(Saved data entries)
--- --- ---
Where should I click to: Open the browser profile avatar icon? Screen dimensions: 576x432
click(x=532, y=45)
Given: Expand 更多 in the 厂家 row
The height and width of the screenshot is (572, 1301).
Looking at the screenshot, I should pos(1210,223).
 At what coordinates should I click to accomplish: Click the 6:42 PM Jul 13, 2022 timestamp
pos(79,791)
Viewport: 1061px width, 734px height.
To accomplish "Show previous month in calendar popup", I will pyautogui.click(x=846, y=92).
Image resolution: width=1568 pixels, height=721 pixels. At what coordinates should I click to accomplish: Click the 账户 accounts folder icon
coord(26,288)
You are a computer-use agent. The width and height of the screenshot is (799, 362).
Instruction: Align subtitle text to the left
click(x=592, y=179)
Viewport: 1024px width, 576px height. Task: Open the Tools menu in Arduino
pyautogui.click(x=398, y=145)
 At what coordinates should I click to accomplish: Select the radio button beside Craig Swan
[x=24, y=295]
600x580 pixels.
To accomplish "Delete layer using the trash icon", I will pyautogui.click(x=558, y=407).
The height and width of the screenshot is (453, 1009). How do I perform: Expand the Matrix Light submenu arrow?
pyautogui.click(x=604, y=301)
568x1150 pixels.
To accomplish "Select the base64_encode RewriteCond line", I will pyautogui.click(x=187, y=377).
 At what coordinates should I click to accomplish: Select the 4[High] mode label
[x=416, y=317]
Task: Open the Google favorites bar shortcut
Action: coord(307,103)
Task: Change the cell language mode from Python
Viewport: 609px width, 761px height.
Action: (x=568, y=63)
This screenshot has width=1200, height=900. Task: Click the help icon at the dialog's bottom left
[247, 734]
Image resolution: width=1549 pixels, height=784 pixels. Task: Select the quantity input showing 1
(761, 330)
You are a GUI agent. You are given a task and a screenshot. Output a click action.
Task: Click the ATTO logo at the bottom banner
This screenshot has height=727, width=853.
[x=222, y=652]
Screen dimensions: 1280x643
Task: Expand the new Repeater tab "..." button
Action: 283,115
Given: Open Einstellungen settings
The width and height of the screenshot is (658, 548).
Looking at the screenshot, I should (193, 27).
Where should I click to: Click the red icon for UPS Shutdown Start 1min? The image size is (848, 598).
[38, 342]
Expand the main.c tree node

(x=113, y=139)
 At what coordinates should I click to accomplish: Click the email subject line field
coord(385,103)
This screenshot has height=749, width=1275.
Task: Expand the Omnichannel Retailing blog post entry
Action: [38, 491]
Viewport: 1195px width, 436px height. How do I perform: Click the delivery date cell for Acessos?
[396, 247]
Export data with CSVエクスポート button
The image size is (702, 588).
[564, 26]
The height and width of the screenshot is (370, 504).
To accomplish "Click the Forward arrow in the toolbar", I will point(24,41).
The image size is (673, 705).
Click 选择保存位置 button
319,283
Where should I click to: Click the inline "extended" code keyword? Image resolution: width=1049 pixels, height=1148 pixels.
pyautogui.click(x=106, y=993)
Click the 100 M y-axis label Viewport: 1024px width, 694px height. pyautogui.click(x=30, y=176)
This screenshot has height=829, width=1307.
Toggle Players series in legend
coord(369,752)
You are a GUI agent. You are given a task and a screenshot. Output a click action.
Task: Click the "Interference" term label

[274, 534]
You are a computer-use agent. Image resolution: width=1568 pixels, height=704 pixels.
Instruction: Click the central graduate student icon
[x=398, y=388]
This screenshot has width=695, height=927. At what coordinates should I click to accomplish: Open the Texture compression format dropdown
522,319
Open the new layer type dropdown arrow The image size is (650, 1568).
--- --- ---
Your assignment
Working through the records above, copy each line in which "agent" is found.

Response box
You are a computer-use agent. The width and height of the screenshot is (799, 362).
You are a GUI agent. You are given a task and a screenshot. Output a click action.
You are a GUI agent. You are given a task and a screenshot. Output a click action.
You are a computer-use agent. Image resolution: width=1568 pixels, height=704 pixels.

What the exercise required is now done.